Effects of a Polypill, Aspirin, and the Combination of Both on Cognitive and Functional Outcomes: A Randomized Clinical Trial

Abstract

Importance: Vascular risk factors are associated with cognitive decline but studies addressing individual risk factors have not demonstrated an effect of risk factor management on the preservation of cognition. Few trials have examined the effect of vascular risk factor management on function.

Objective: To determine if a polypill could reduce cognitive and functional decline in people with risk factors but without manifest cardiovascular disease.

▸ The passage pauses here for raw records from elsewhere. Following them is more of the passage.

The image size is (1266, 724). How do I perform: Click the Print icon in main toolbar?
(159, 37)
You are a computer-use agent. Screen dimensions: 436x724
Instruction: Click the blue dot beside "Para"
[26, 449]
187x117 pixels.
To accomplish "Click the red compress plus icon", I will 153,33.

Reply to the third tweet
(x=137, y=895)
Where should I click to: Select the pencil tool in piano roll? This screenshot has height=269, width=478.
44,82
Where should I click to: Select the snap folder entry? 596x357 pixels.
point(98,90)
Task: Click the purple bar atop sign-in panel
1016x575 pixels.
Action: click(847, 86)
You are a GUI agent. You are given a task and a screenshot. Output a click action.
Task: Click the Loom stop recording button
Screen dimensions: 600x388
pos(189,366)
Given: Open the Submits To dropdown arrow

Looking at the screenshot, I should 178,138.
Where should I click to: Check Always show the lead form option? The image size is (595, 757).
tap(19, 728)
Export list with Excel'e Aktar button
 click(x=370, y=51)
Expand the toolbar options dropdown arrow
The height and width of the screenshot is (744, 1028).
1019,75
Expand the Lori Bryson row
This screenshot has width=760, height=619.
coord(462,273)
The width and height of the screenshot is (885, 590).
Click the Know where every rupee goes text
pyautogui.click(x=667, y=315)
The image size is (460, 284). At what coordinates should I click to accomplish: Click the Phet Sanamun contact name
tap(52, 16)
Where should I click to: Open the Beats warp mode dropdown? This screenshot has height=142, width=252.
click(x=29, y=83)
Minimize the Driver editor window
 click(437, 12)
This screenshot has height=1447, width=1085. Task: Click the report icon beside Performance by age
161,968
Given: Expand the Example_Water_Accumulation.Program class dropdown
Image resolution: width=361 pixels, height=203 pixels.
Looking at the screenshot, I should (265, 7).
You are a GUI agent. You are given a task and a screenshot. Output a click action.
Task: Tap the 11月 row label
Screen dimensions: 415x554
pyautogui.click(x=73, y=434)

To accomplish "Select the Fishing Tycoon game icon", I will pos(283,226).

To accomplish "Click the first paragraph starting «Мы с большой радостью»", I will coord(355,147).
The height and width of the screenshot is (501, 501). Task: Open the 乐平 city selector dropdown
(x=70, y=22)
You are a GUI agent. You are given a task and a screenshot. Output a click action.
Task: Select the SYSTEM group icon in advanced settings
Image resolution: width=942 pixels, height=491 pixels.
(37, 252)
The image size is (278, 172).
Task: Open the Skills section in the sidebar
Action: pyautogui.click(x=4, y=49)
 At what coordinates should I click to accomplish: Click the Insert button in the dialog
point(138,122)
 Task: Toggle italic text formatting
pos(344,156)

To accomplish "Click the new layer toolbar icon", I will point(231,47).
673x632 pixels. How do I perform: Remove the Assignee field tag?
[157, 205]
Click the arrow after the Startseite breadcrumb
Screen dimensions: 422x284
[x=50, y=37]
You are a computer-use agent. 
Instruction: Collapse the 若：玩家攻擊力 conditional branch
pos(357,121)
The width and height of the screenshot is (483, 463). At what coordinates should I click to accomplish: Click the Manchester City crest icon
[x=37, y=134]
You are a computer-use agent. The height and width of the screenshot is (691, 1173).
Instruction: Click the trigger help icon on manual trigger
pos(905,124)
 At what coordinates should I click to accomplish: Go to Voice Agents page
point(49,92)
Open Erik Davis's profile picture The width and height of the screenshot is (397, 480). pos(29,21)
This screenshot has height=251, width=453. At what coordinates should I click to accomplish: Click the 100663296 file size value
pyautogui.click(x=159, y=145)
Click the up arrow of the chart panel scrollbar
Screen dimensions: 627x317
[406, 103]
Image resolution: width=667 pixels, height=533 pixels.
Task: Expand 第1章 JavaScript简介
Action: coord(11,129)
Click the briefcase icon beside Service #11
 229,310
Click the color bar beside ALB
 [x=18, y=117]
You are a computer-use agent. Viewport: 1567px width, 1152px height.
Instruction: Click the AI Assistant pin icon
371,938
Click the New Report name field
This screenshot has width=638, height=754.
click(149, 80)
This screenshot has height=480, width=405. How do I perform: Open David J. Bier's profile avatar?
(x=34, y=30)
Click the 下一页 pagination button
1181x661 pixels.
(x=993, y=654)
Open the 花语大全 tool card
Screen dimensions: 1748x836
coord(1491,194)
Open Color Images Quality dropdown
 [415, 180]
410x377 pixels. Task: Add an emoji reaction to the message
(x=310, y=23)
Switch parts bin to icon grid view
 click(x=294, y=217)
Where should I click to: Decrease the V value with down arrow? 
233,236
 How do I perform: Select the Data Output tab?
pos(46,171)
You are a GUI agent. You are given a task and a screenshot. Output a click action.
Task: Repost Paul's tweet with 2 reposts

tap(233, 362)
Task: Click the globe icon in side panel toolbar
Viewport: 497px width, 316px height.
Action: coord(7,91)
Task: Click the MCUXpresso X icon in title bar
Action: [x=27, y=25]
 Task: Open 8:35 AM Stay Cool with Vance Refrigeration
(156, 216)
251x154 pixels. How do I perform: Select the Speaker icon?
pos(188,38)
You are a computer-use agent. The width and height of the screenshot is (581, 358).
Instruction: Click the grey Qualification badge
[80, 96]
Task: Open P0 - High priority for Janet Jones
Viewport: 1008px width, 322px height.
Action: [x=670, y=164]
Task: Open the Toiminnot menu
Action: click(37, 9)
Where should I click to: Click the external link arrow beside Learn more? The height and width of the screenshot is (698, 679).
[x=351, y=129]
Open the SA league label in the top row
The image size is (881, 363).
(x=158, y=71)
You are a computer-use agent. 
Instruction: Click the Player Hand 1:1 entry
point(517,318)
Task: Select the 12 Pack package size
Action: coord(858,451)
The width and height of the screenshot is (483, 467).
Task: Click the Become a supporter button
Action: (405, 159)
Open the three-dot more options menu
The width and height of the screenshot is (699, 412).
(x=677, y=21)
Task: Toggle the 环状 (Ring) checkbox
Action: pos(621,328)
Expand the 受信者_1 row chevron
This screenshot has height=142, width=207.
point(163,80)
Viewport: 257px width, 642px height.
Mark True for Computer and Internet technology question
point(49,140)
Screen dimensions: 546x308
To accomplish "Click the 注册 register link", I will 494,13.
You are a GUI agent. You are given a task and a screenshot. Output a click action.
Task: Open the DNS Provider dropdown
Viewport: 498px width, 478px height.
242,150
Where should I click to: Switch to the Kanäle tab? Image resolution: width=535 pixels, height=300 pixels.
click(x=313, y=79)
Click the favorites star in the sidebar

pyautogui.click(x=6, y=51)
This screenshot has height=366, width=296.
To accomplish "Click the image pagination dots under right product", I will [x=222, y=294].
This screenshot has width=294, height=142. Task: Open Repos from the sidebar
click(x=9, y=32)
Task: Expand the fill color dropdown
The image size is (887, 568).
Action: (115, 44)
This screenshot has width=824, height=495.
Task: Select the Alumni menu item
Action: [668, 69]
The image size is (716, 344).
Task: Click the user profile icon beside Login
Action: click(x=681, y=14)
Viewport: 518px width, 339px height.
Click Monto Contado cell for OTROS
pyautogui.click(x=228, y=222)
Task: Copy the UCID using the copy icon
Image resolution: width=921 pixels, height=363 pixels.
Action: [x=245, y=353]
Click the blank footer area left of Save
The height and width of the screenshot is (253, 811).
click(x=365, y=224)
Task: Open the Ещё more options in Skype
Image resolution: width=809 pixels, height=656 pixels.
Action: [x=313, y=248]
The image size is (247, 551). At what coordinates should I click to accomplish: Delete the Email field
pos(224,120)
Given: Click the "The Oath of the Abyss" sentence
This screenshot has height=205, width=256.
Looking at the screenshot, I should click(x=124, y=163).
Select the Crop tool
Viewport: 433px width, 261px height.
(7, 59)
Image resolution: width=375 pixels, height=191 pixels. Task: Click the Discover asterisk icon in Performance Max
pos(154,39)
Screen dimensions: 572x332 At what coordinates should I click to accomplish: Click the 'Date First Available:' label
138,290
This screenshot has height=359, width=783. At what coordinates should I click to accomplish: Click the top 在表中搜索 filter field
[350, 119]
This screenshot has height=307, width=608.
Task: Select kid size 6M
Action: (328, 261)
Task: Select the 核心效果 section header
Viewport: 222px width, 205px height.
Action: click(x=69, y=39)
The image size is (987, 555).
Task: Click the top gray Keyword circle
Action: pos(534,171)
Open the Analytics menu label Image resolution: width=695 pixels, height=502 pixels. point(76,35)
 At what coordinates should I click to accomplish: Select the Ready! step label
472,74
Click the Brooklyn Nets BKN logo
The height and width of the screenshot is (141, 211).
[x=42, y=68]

Design, setting, and participants: The International Polycap Study 3 (TIPS-3) was a 2 × 2 × 2 factorial randomized clinical trial. Hospital and community-based centers in 8 countries recruited and followed up participants between July 30, 2012, and September 30, 2020. A total of 5713 individuals were randomly assigned to treatment groups, and 2098 people 65 years or older at intermediate risk of cardiovascular disease completed a cognitive assessment and were included in the analyses.

Interventions: Polypill (antihypertensives and a statin), aspirin, or a combination of both treatments.

Main outcomes and measures: Cognitive and functional assessments completed at baseline, 2 years, and study end. The primary outcome was the effect of a polypill compared with placebo and a polypill plus aspirin compared with double placebo on the composite outcome of the proportion of participants in each group who experienced a substantive decrease (>1.5 SD change) in cognitive or functional abilities.

Results: Of the 2389 study participants older than 65 years, a total of 2098 (88%; mean [SD] age, 70.1 [4.5] years; 1266 female individuals [60%]) completed the baseline and follow-up assessment. A total of 1796 participants (86%) had hypertension, and 680 participants (32%) had impaired fasting plasma glucose levels. Mean (SD) baseline systolic blood pressure was 146.1 (17.7) mm Hg, and mean (SD) low-density lipoprotein cholesterol (LDL-C) level was 124.3 (40.7) mg/dL and decreased by 5.7 mm Hg and 24 mg/dL, respectively, among those assigned to the polypill group. During a 5-year follow-up, there were no significant differences between treatment groups in the number of participants who experienced substantive cognitive decline (356 assigned polypill, 328 assigned placebo) or dementia (2 assigned polypill, 4 assigned placebo). Functional decline was reduced during follow-up for those assigned to polypill compared with placebo (mean [SD] country-standardized adjusted follow-up Standard Assessment of Global Everyday Activities [SAGEA] scores, 0.06 [0.03] vs 0.15 [0.03]; P = .01) and polypill plus aspirin compared with double placebo (mean [SD] country-standardized adjusted follow-up SAGEA scores, 0.01 [0.04] vs 0.14 [0.04]; P = .01).

Conclusions and relevance: In this randomized clinical trial of patients 65 years or older with vascular risk factors, a polypill, with or without aspirin, was not associated with reduced cognitive outcomes but was associated with reduced functional decline.

Figure 1.. Disposition of Participants

DSST indicates Digit Symbol Substitution Test; MoCA, Montreal Cognitive Assessment; SAGEA, Standard Assessment of Global Everyday Activities; TMT-B, Trail Making Test Part B.

Figure 2.. Kaplan-Meier Plot: Primary Outcome Polypill vs Placebo

Kaplan-Meier plots of the primary outcome of the composite cognitive and functional deficit scores meeting the criteria for substantive decline in SAGEA subscores based on cohort location (A) and daily activities (B). Basic activities of daily living (bADL) score is of a total of 9, social ADL (sADL) score is of 9, mobility score is of 3, and instrumental ADL (iADL) score is of 3. SAGEA indicates Standard Assessment of Global Everyday Activities.